IDA
WIDER CONTEXTS (IDA)
production contexts:
- First film by the director made in Polish
- Funded by Polish institute
- Uses personnel from Polish Film Industry (employment)
- Filmed on location in Poland
Social cultural historical political:
HISTORICAL + POLITICAL - German occupation, Holocaust, Stalinism
Set Poland 1962
- After Second World War - communist rule
- Many Polish Jews died - Holocaust victims
- After 1945 Poland a mostly homogenous nation
- After Stalin's death in 1953 - some relaxation of political pressure from Soviet Union
Early 1960's economic problems
SOCIAL CULTURAL
- Domination of Communist rule - closed society and political system impacts on social and cultural life
- Early mass scene in 1960's Poland
- Anna - a novice (Poland is predominantly Catholic by faith)
- Her aunt Wanda - a woman who is in a high position in the legal profession - a state prosecutor under Stalinism
- This is unusual or unconventional for the context of the times, a male dominated society
- Echoes of Louis Malle's Au Revoir L'Enfant, a film about a young jewish boy in France who is hidden in a Catholic boy's school during the Second World War.

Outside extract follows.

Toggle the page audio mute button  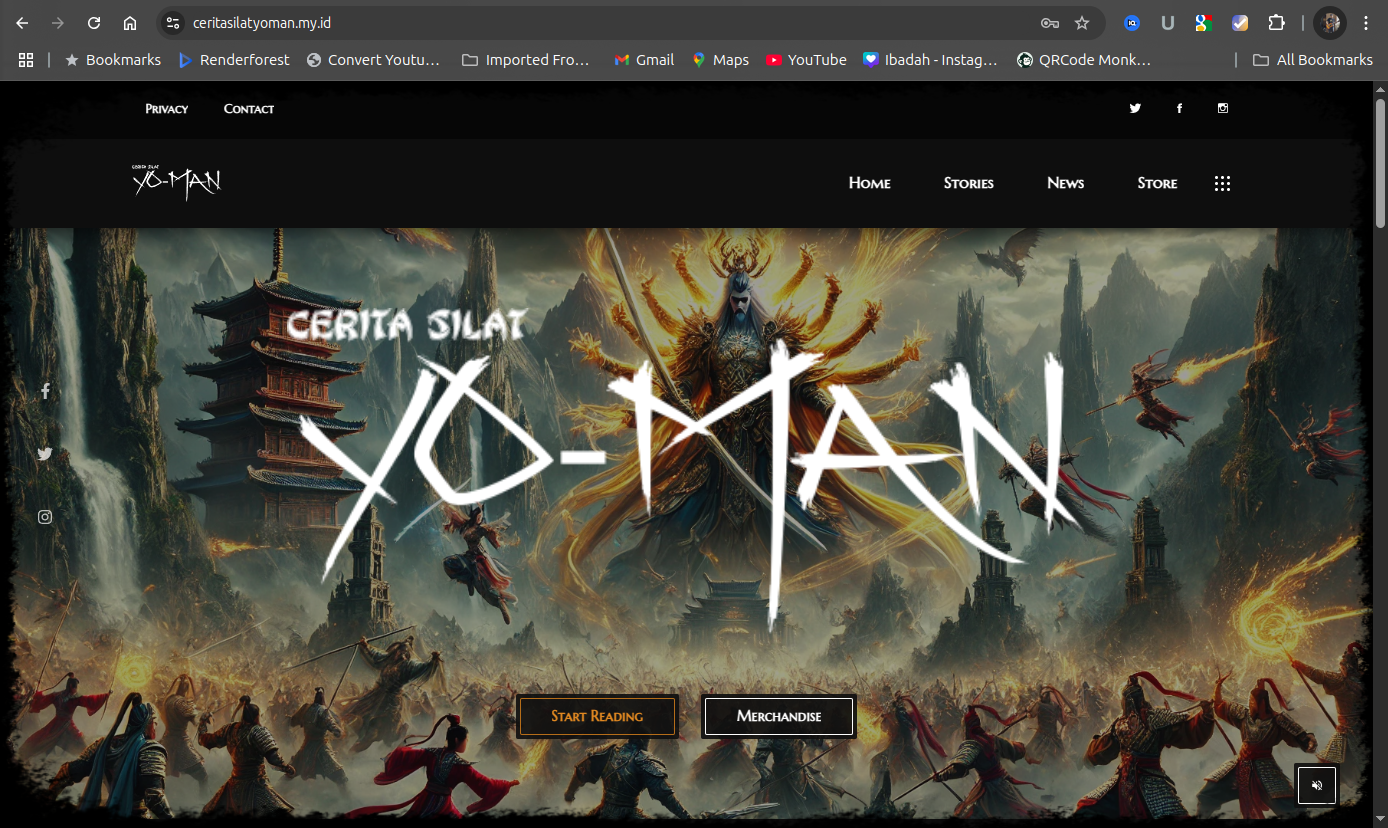[x=1316, y=785]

KEY ELEMENTS OF FILM FORM IN IDA
- Monochrome - effective for historical setting, mood, themes and wider contexts
- Compactness - 80 minute duration means on the boundaries of short film and future film - links to layers of history at the heart of the narrative
- Cinematography - established place, themes of alone-ness / loneliness, secrecy, guilt, violence, identity and origins
key narrative developments so far:
- Ida has been sent to her aunt, discovers she is jewish
- Ida and her aunt go on a road trip out of town (Ida's parents house who is now owned by someone else) to find where her parents died and where they are buried
- Aunt gets arrested for drink driving (cynical and lonely woman)
CLOSE SEQUENCE ANALYSIS
Examine how miss en scene, colour and lighting contribute to the films themes and ideas. Refer closely to selected sequences
Belonging - through the lens of Post War Poland, mass division
Contrasting ideas of femininity - Ida (Nun, represses her expression) Aunt (Promiscuous, job of power, in touch with her feelings/sexuality) They both judge each other
Untraditional holocaust film
Isolation
AUNT WANDA'S EXIT
- Lack of other characters in sequence; isolation, dies alone and doesn't consider ida as family
- Contrapuntal music ironic classic, empty depressed woman - waits for crescendo to jump
- Lingering mid shot after she jumps, cigarette still burning - her presence still there (later, her clothes and Ida)
- Wanda starts the film and ends depressed - subverts expectations
- Ida not rescue her (also Ida goes against expectations at the end)
Good clear and relevant annotations.